Nos ha pasado a todos: te has dedicado la vida a hacer una cosa de la misma manera, que se te da bien, y te da miedo cambiar por si acaso era lo único que se te daba bien y el mundo está a punto de descubrir que eres un farsante. Es lo que le pasa a Eric Barone, director de Stardew Valley, juego en el que lleva ya ocho años trabajando después de su lanzamiento oficial. Y sigue anunciando novedades y actualizaciones: después de vender 30 millones de copias en todo el mundo, se resiste a dejar aquello que le hace feliz. ¿Quién puede culparle?
Stardew Valley eterno
Aunque en octubre de 2021 Barone anunció su nuevo proyecto, Haunted Chocolatier, desde entonces apenas hemos tenido información al respecto.
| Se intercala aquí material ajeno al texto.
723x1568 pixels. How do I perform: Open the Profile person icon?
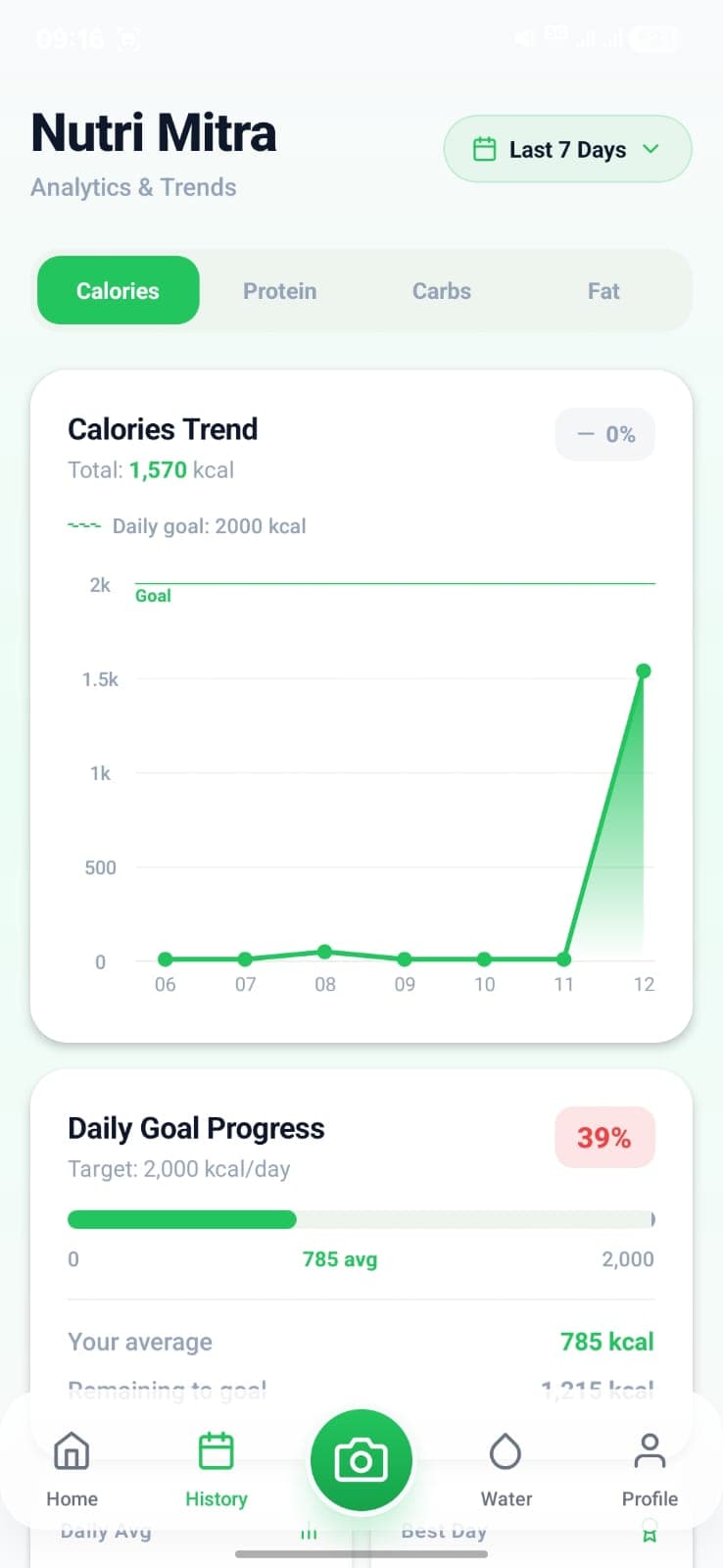[x=650, y=1451]
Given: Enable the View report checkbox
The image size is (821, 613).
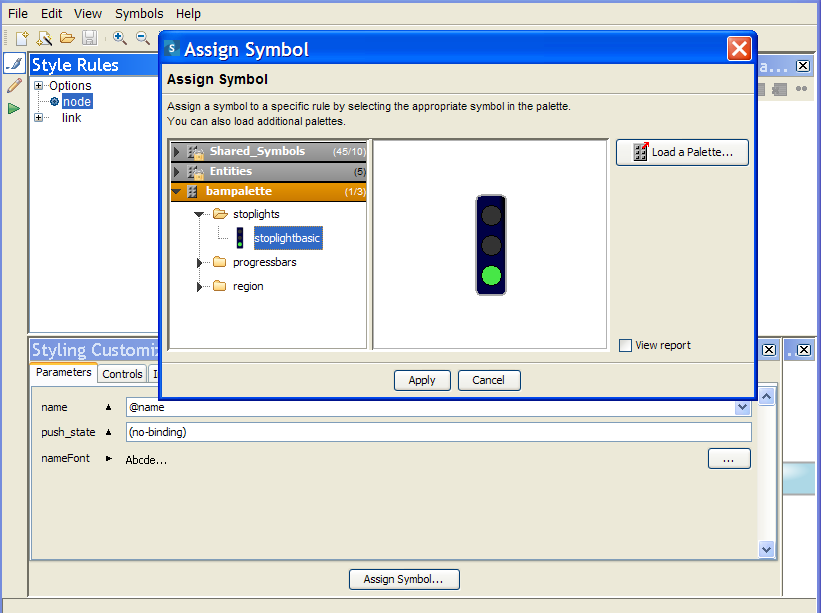Looking at the screenshot, I should 626,345.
Y en su blog, ha hablado sobre el gran problema que está teniendo haciendo nuevos proyectos mientras sigue dando material a los fans de Stardew Valley: “Es un poco triste ver cómo Haunted Chocolatier coge polvo en la balda… pero esa es la realidad de mi situación”, comenta.
Y, si lo piensas, es lógico: “Stardew Valley es un juego grande y popular, y estoy muy pegado a él. Tengo también una sensación muy fuerte de deber y obligación hacia todos los que lo han comprado a lo largo de los años, permitiéndome esta extraña oportunidad de ser un desarrollador de juegos indie. Así que es duro “dejar marchar” Stardew, incluso temporalmente, para trabajar en algo que no está establecido ni significa nada para la gente”. Dicho de otra manera: no se atreve a dar el salto. Y, francamente, es normal.
Y es que según Barone, aunque ha hecho mucho trabajo en su nuevo juego, aún le queda mucho por hacer antes de que pueda salir a la venta, y para entonces es probable que hayamos tenido varias nuevas actualizaciones de Stardew Valley. Millonario y dedicándose a lo que le gusta, sí, pero a qué precio.